Extract the text of every record below word for word, in order, and leave out the pictures.
--------------------------------
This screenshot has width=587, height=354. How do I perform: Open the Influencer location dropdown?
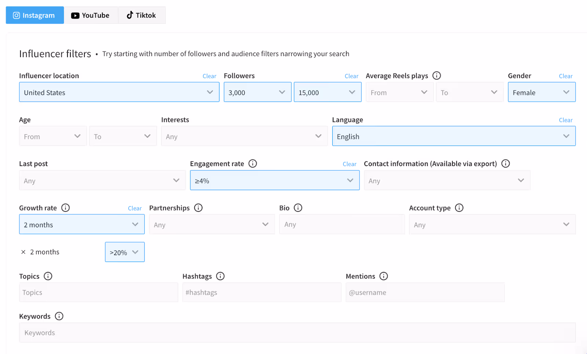(119, 92)
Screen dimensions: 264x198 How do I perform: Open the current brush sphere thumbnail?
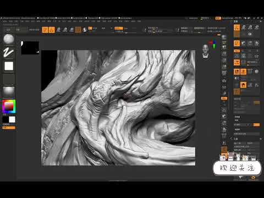pyautogui.click(x=9, y=39)
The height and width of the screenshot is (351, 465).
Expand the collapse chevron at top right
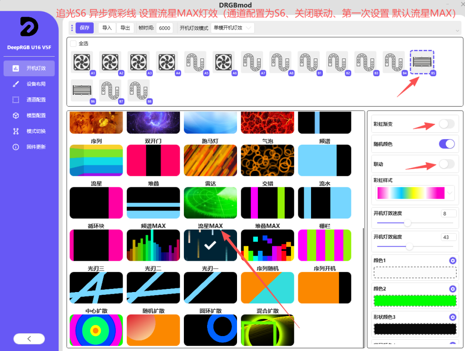click(x=457, y=30)
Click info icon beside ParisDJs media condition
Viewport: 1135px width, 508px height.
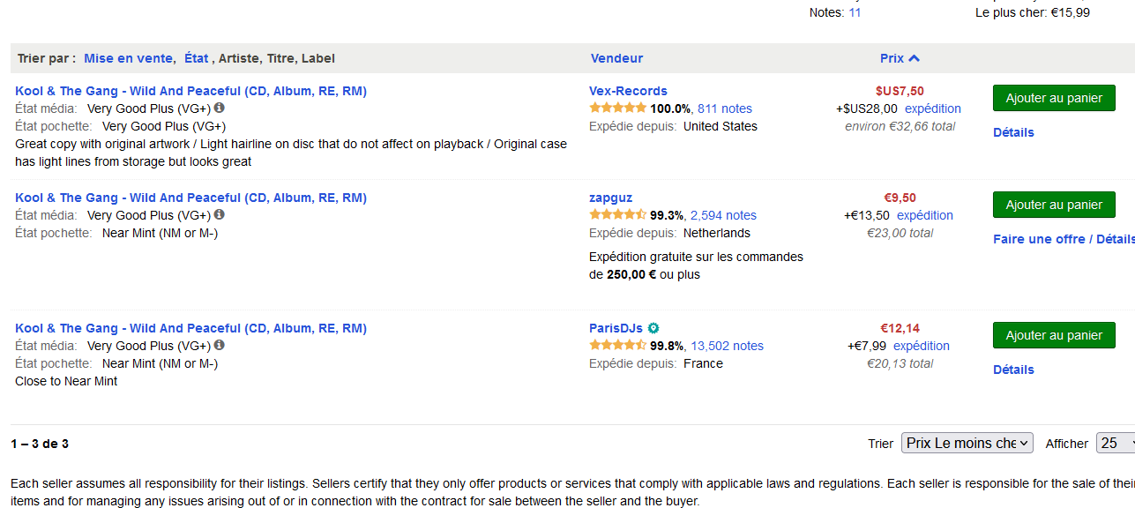pos(220,345)
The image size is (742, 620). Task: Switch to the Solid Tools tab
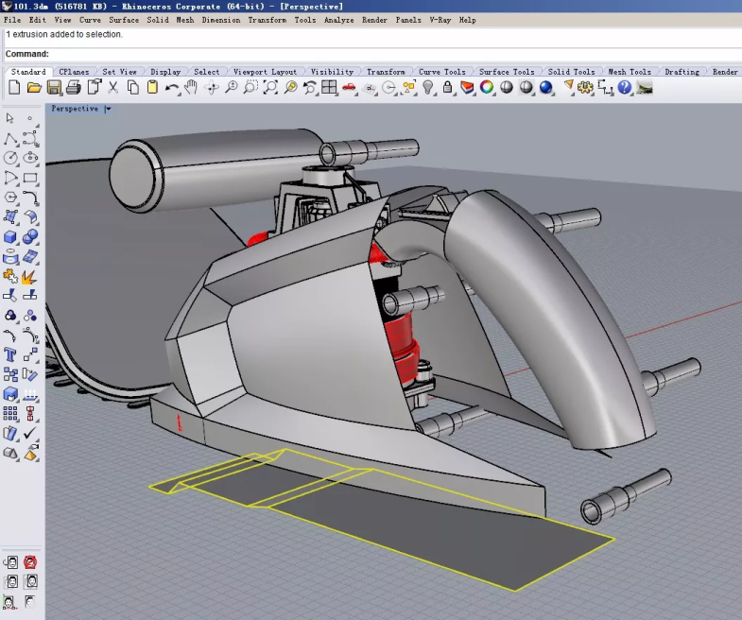[571, 72]
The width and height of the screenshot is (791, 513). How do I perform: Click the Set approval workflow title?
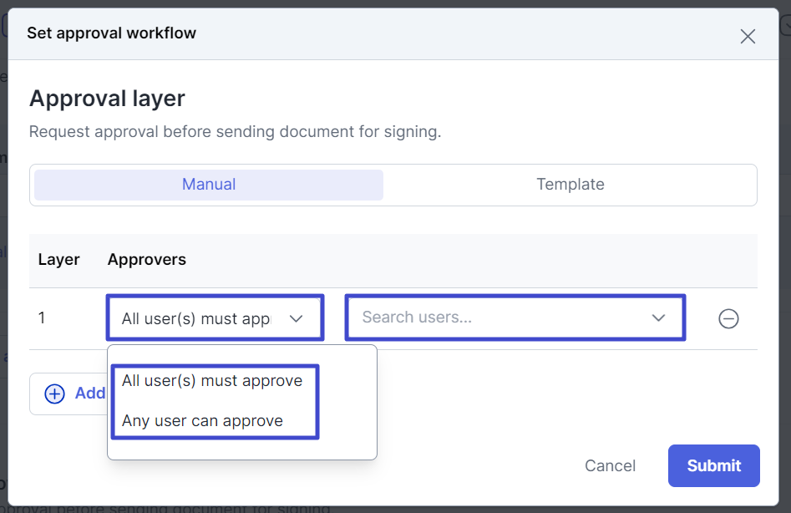pos(112,34)
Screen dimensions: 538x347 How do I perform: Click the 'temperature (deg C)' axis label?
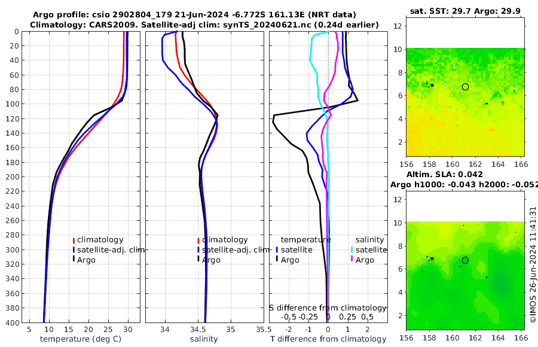81,339
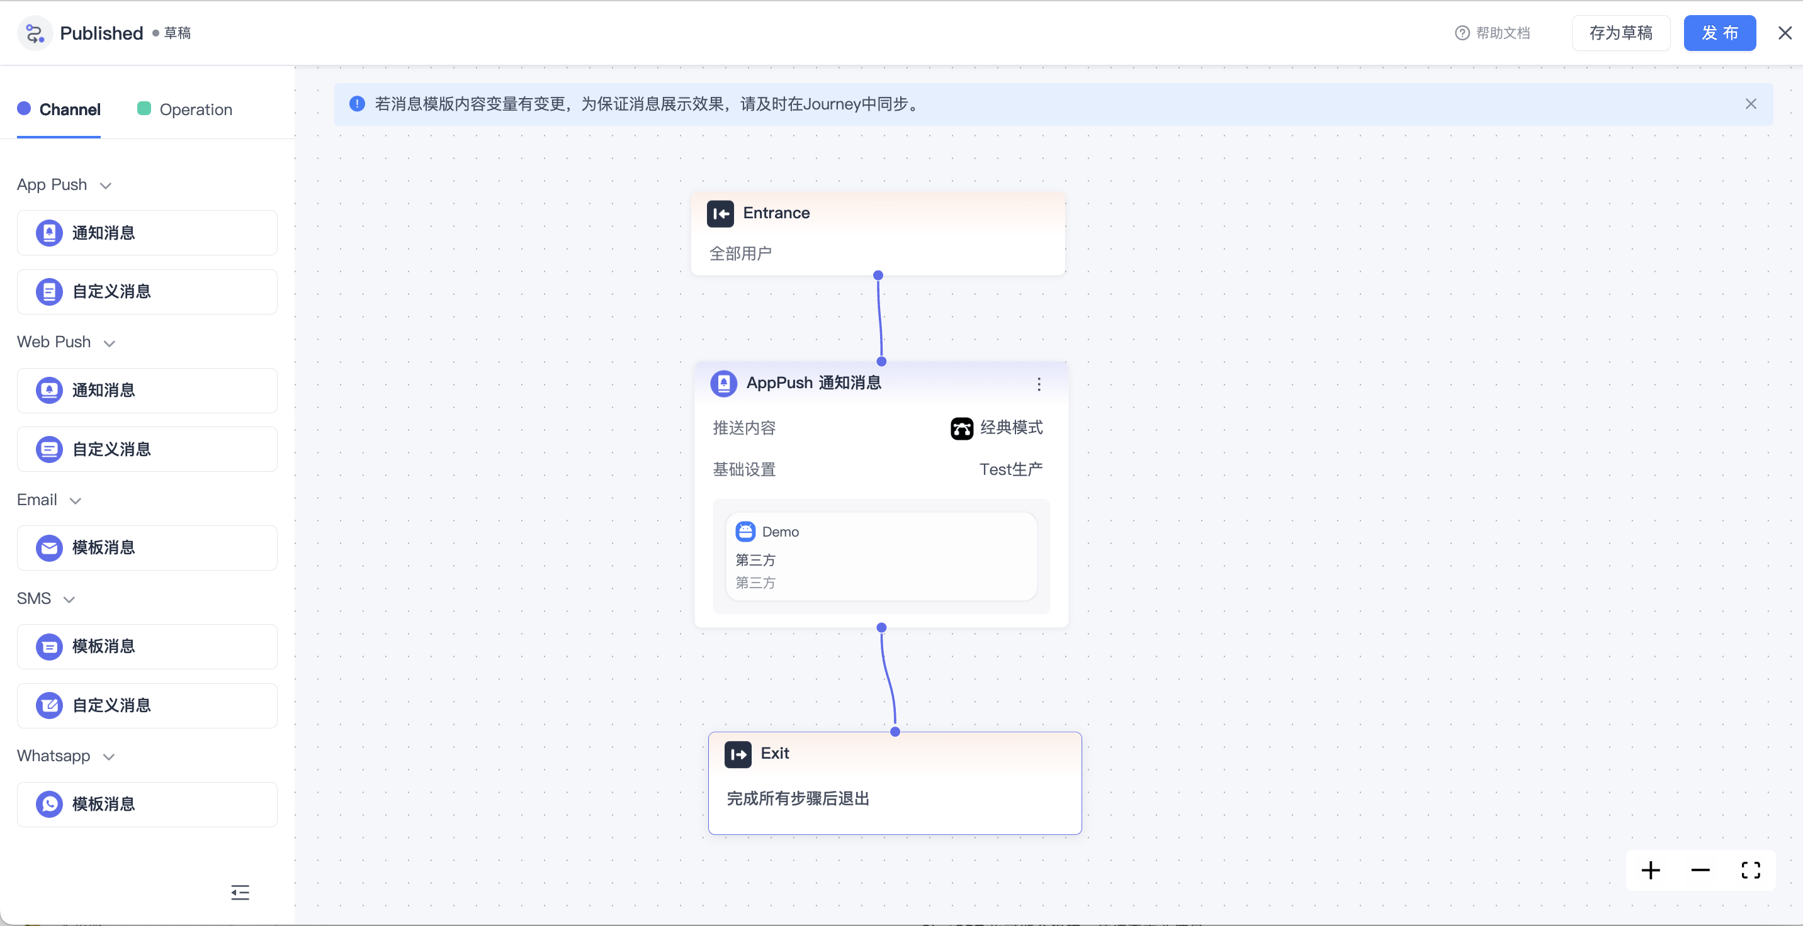
Task: Collapse the Email section
Action: click(x=76, y=501)
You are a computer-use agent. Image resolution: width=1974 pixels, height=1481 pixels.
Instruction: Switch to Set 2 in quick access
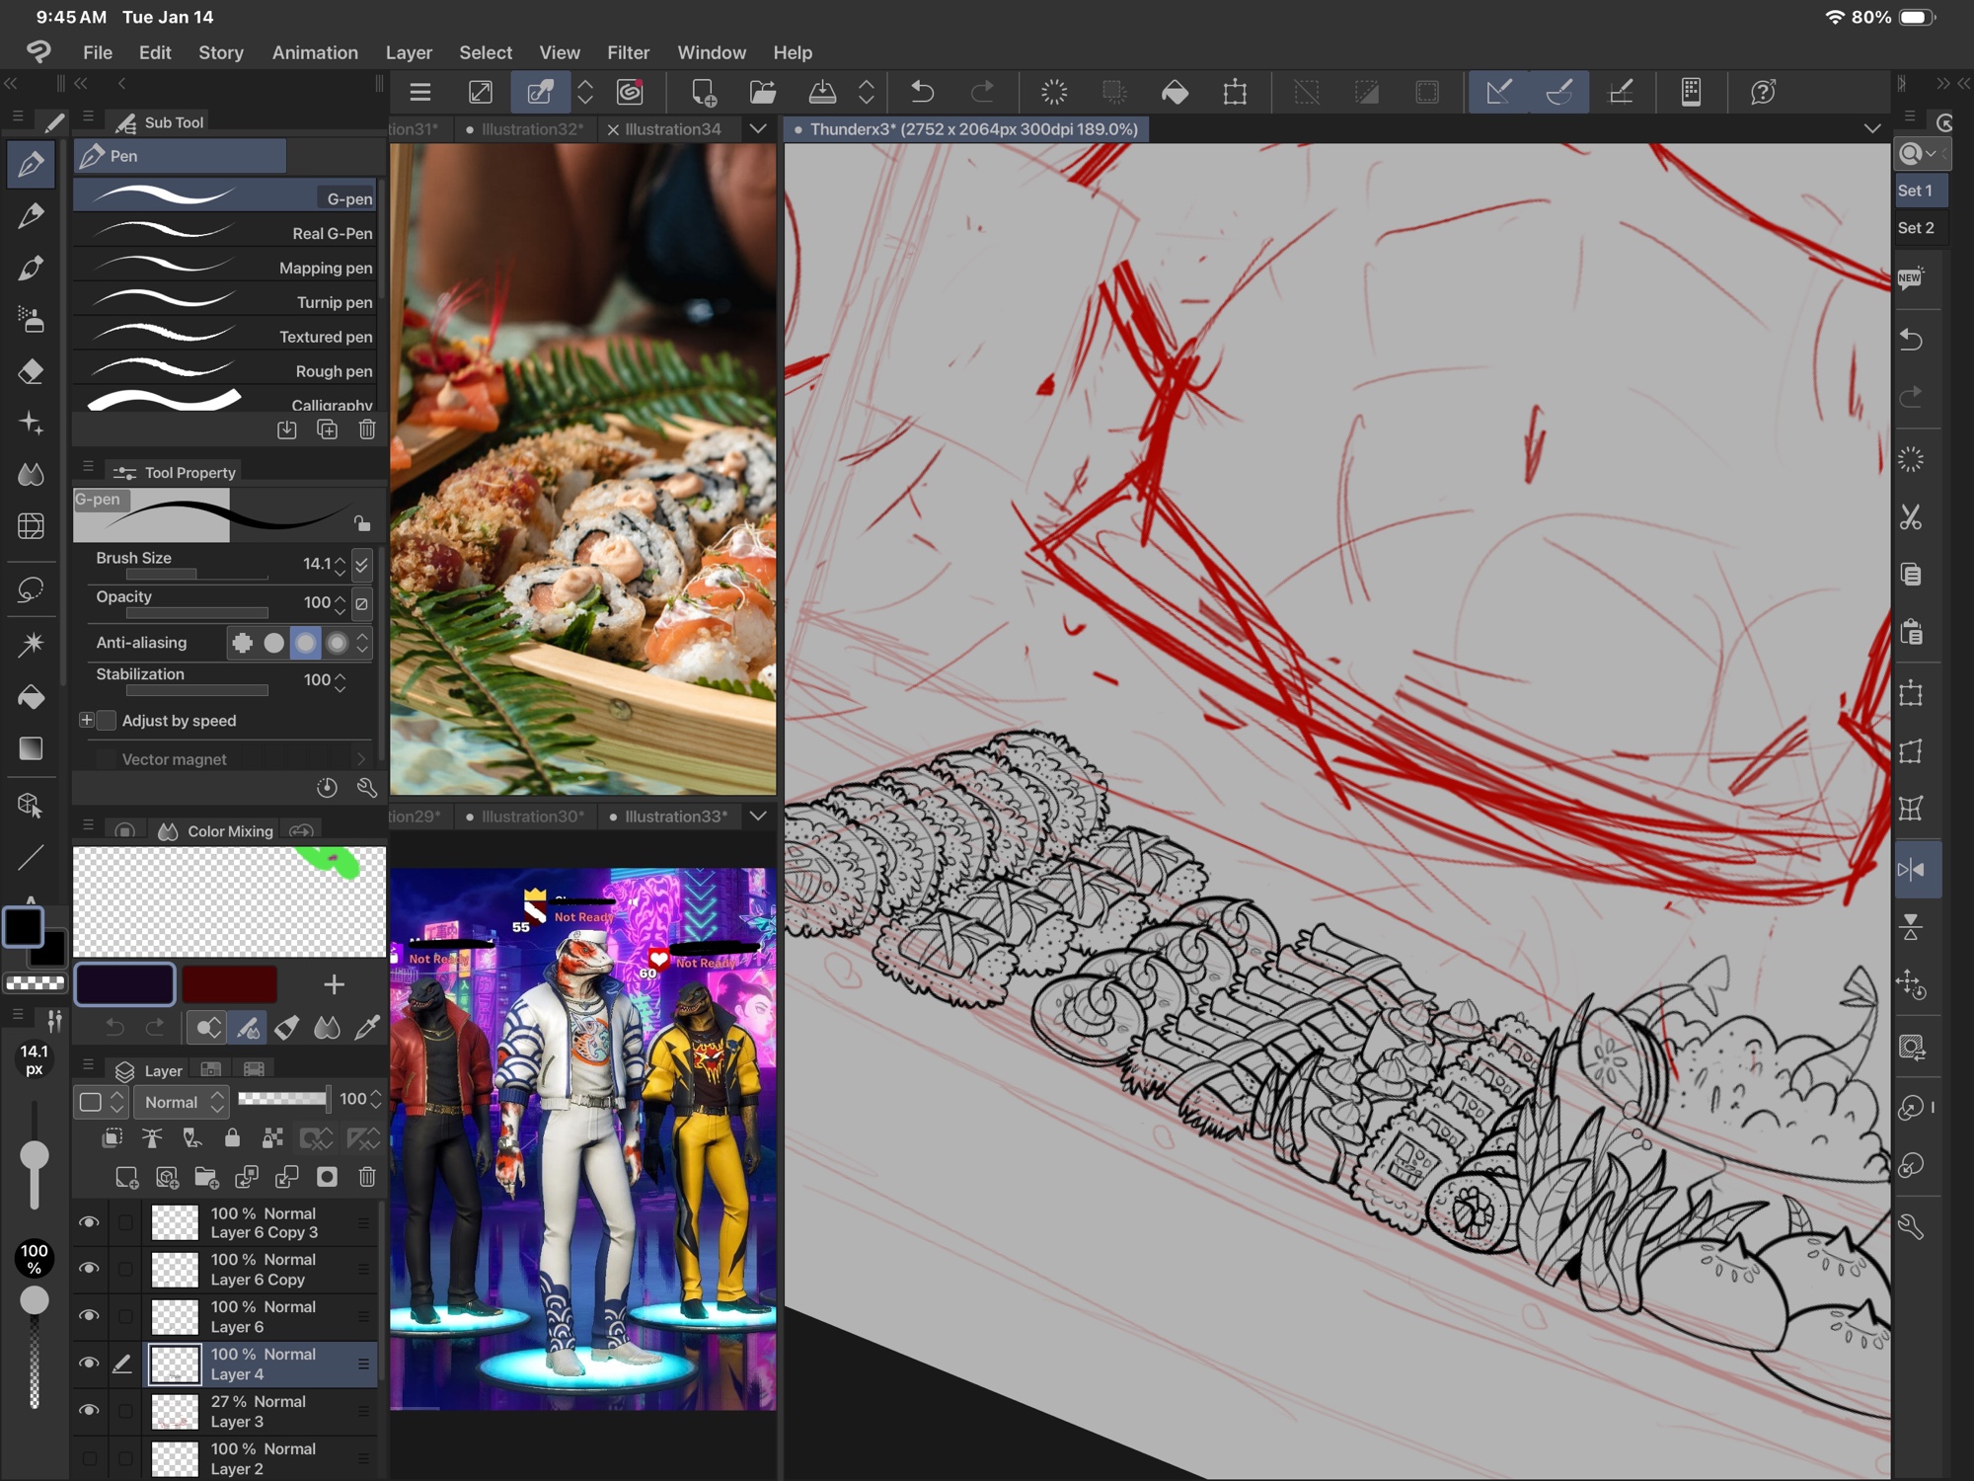(1915, 228)
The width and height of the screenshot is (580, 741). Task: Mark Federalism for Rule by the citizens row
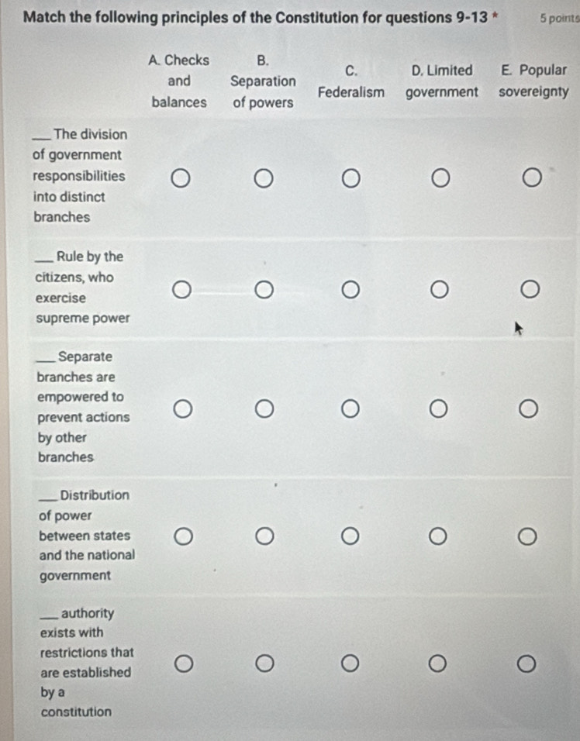tap(351, 290)
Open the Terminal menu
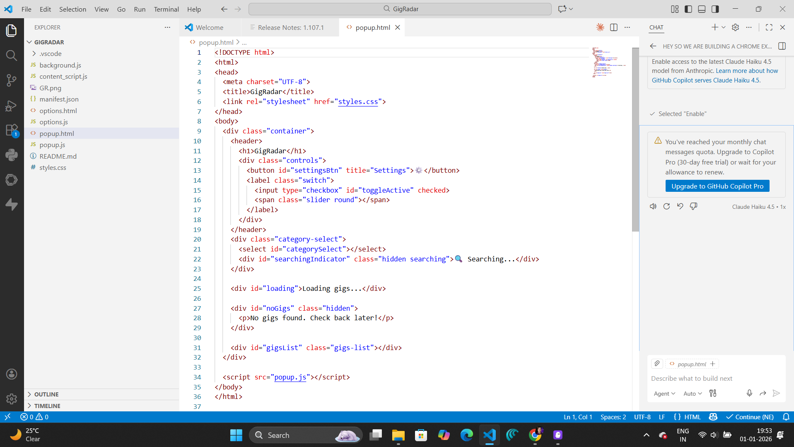This screenshot has height=447, width=794. [166, 9]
--------------------------------
■ **Exercise response**:
This screenshot has width=587, height=354. How do I perform: Open the Influencer location dropdown?
(119, 92)
Screen dimensions: 264x198 How do I perform: Open the current brush sphere thumbnail?
pyautogui.click(x=9, y=39)
The height and width of the screenshot is (351, 465).
Expand the collapse chevron at top right
click(x=457, y=30)
Click info icon beside ParisDJs media condition
Viewport: 1135px width, 508px height.
pos(220,345)
The image size is (742, 620). Task: Switch to the Solid Tools tab
[571, 72]
The width and height of the screenshot is (791, 513). How do I perform: Click the Set approval workflow title?
pos(112,34)
Screen dimensions: 538x347 How do I perform: Click the 'temperature (deg C)' axis label?
81,339
Task: Collapse the Email section
Action: click(x=76, y=501)
You are a computer-use agent. Image resolution: width=1974 pixels, height=1481 pixels.
Instruction: Switch to Set 2 in quick access
(1915, 228)
The width and height of the screenshot is (580, 741). Task: Mark Federalism for Rule by the citizens row
tap(351, 290)
Open the Terminal menu
This screenshot has height=447, width=794. [166, 9]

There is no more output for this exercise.